**THE TASK:**
Output must match the data below exactly from its first line through the line that contains "Given: Collapse the", with no other line.

[Stored items]
________________________
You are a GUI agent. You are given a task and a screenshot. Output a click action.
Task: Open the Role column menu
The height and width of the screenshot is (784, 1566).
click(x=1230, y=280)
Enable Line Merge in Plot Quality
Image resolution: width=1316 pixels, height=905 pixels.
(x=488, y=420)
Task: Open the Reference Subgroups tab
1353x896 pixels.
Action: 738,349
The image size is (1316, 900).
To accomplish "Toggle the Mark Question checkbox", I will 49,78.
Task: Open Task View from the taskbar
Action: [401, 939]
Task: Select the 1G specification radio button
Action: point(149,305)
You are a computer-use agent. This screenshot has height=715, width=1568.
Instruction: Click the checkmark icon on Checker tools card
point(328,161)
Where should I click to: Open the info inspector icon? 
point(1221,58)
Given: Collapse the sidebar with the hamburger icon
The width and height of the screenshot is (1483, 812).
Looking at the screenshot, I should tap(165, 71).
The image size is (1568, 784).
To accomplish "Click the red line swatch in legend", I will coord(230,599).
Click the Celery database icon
________________________
**OUTPUT FOR THIS EXERCISE:**
You are a GUI agent. You are given a task and a screenshot. Output a click action.
Task: Open the Role column menu
The height and width of the screenshot is (784, 1566).
click(x=1230, y=280)
Enable Line Merge in Plot Quality
Image resolution: width=1316 pixels, height=905 pixels.
(x=488, y=420)
Task: Open the Reference Subgroups tab
1353x896 pixels.
Action: 738,349
The image size is (1316, 900).
To accomplish "Toggle the Mark Question checkbox", I will 49,78.
Task: Open Task View from the taskbar
Action: [401, 939]
Task: Select the 1G specification radio button
Action: point(149,305)
You are a computer-use agent. This screenshot has height=715, width=1568.
Instruction: Click the checkmark icon on Checker tools card
point(328,161)
Where should I click to: Open the info inspector icon? 
point(1221,58)
Given: Collapse the sidebar with the hamburger icon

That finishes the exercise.